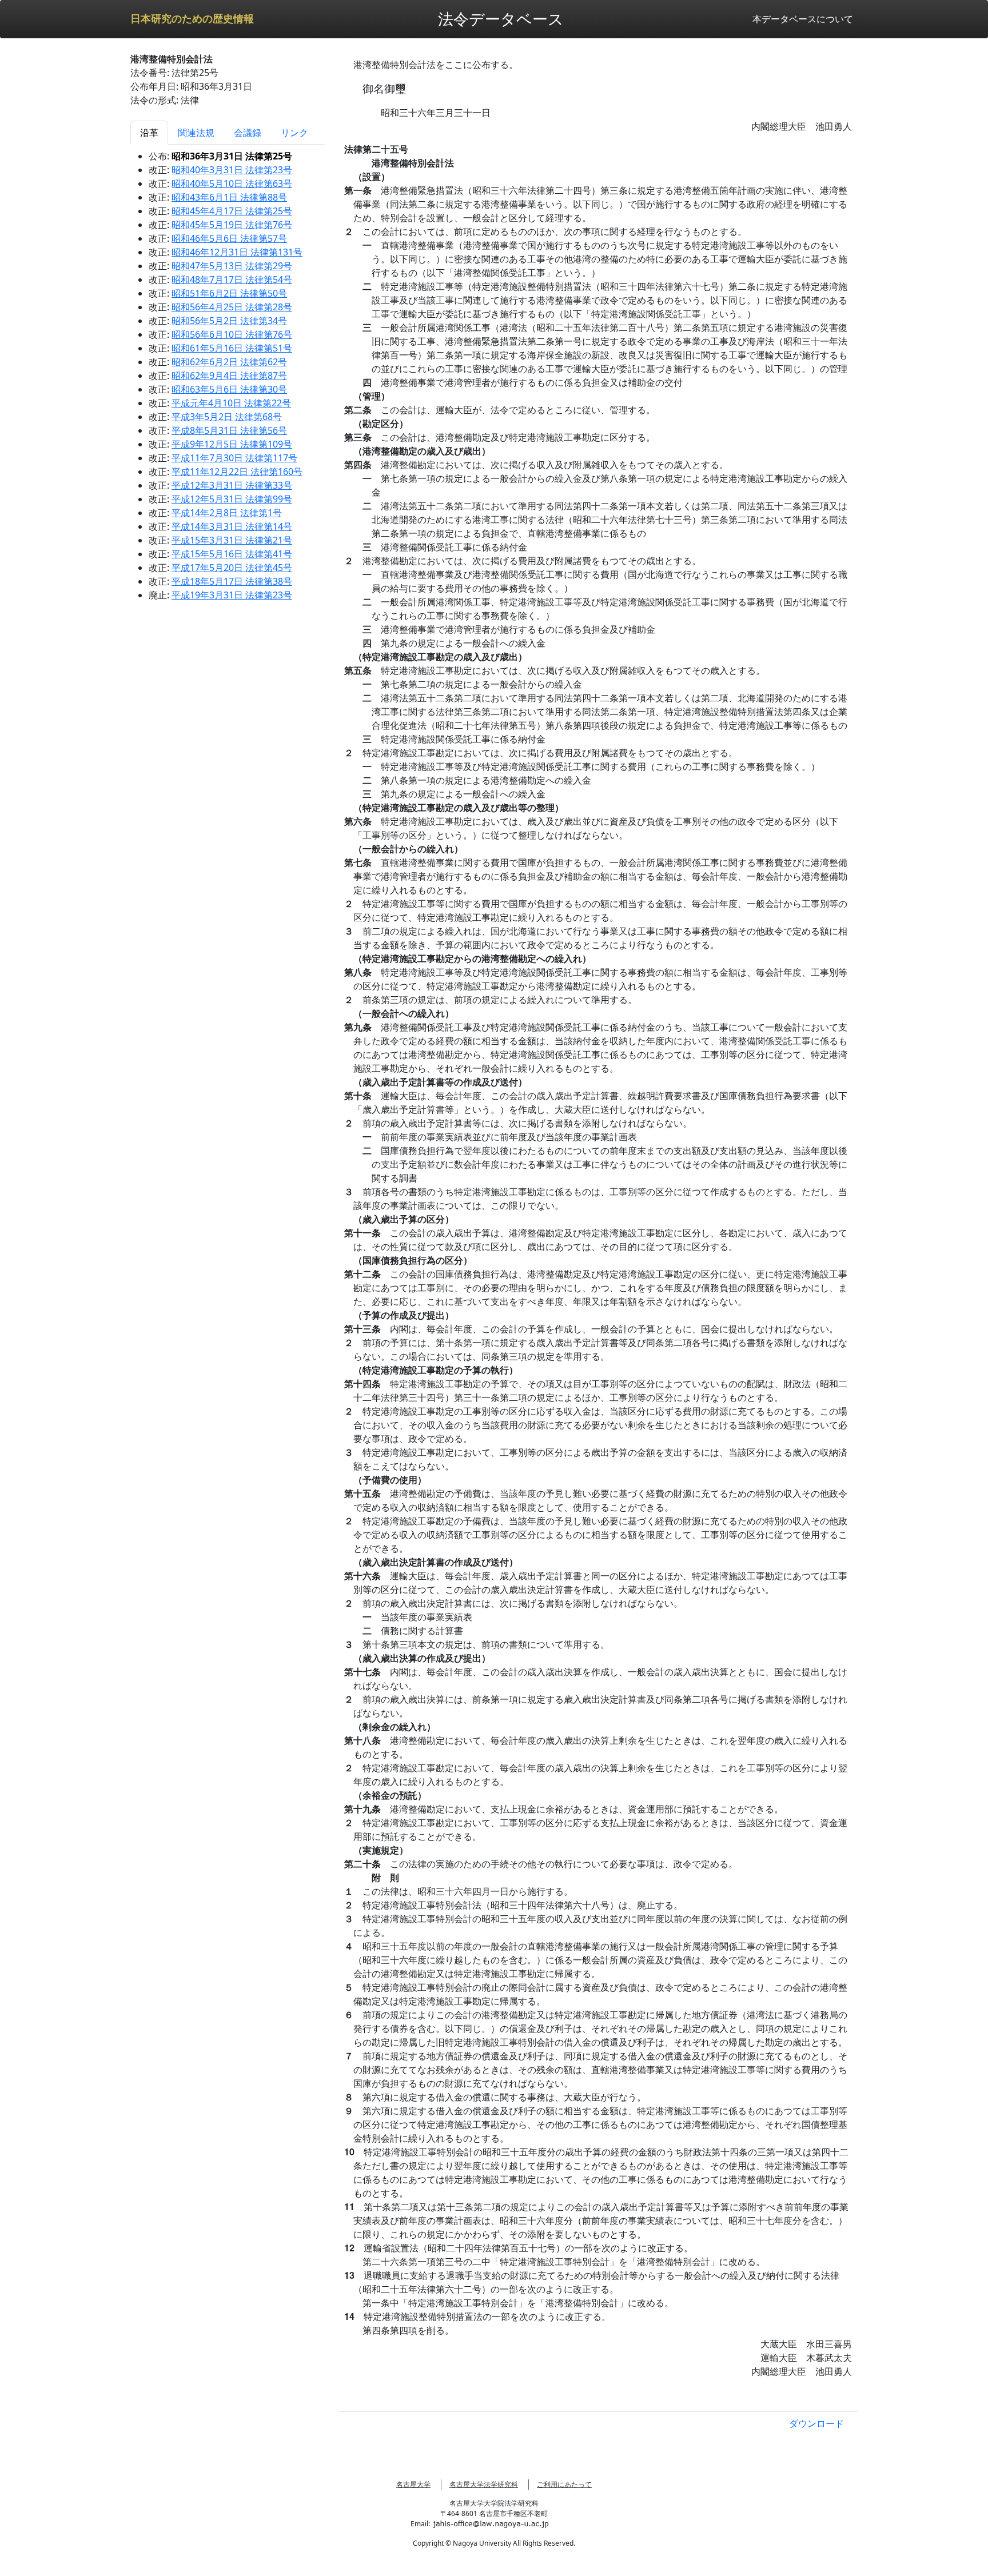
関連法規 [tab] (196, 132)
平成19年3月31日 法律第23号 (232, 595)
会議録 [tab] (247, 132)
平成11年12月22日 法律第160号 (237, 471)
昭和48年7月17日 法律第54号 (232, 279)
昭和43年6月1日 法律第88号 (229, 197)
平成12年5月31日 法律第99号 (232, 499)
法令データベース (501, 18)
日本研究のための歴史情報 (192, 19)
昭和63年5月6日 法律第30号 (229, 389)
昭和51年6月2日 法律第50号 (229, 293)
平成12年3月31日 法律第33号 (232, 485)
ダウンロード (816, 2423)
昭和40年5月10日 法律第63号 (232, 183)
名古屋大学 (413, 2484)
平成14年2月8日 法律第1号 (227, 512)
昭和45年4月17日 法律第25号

- AIM OF THE TASK -
Give back the data exactly, with no images.

- THE COMPLETED TASK -
関連法規 [tab] (196, 132)
平成19年3月31日 法律第23号 (232, 595)
会議録 [tab] (247, 132)
平成11年12月22日 法律第160号 (237, 471)
昭和48年7月17日 法律第54号 (232, 279)
昭和43年6月1日 法律第88号 (229, 197)
平成12年5月31日 法律第99号 (232, 499)
法令データベース (501, 18)
日本研究のための歴史情報 (192, 19)
昭和63年5月6日 法律第30号 (229, 389)
昭和51年6月2日 法律第50号 (229, 293)
平成12年3月31日 法律第33号 (232, 485)
ダウンロード (816, 2423)
昭和40年5月10日 法律第63号 (232, 183)
名古屋大学 (413, 2484)
平成14年2月8日 法律第1号 (227, 512)
昭和45年4月17日 法律第25号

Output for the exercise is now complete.